Opinion / Xin Zhiming

Hit the brakes on unfair insults

By Xin Zhiming ( Updated: 2014-05-08 13:30

A 21-year-old Chinese student studying in the US, surnamed Duan, was killed in what would have been an otherwise an ordinary road accident in California last week — if the car he was driving had not been a Ferrari.

Netizens have offered their condolences, but some Internet commentators have also showed their lack of sympathy, cursing the deceased simply because he was probably a rich man driving a posh car.

One comment at the popular Sina Weibo micro blog blatantly said: “It is better for him to die than killing others (in over-speed driving).”

But, according to a Los Angeles Times report, “The Ferrari was traveling at an appropriate speed in a 35-mph zone, but the Hyundai (which struck the Ferrari) was moving ‘well above the posted speed limit”, citing local police.

The driver of the Hyundai is under investigation on suspicion of driving under the influence of alcohol, the report said.

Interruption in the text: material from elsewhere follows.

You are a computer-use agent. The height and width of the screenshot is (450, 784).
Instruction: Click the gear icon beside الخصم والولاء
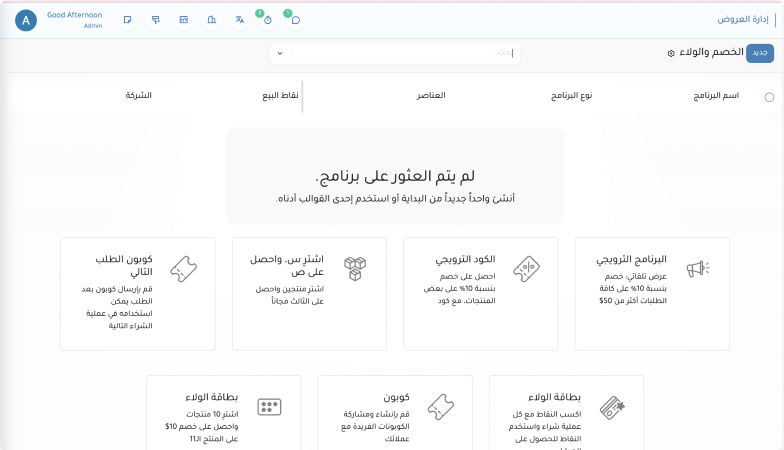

So far at least, no evidence has shown that the victim has done anything wrong in the tragic accident.

In another accident last week in Hangzhou, Zhejiang province, a young man named Hu Bin rolled his BMW over at a curve. Local police said it was an ordinary accident and nobody was injured.

Similarly, some netizens criticized Hu for showing off and insulted him.

Unlike Duan, however, Hu has a criminal record. Five years ago, Hu killed a pedestrian on a Hangzhou street while driving. Although the police later said he was not speeding, many people did not believe the report. Hu was sentenced to three years in prison but he managed to get out of prison nine months earlier for commutation, which has aroused another round of uproar by netizens who believed he has got the commutation through bribes, not good behavior in prison.

Despite his criminal record, there was no evidence that Hu has violated any traffic rules in last week’s accident.

Some angry Internet users expressed their unreserved resentment toward the two drivers. This is clearly unreasonable.

China’s reform and opening up in the past three decades have created an increasing number of rich people. While their wealth has expanded exponentially, some of these fortunate people have failed to behave properly in public.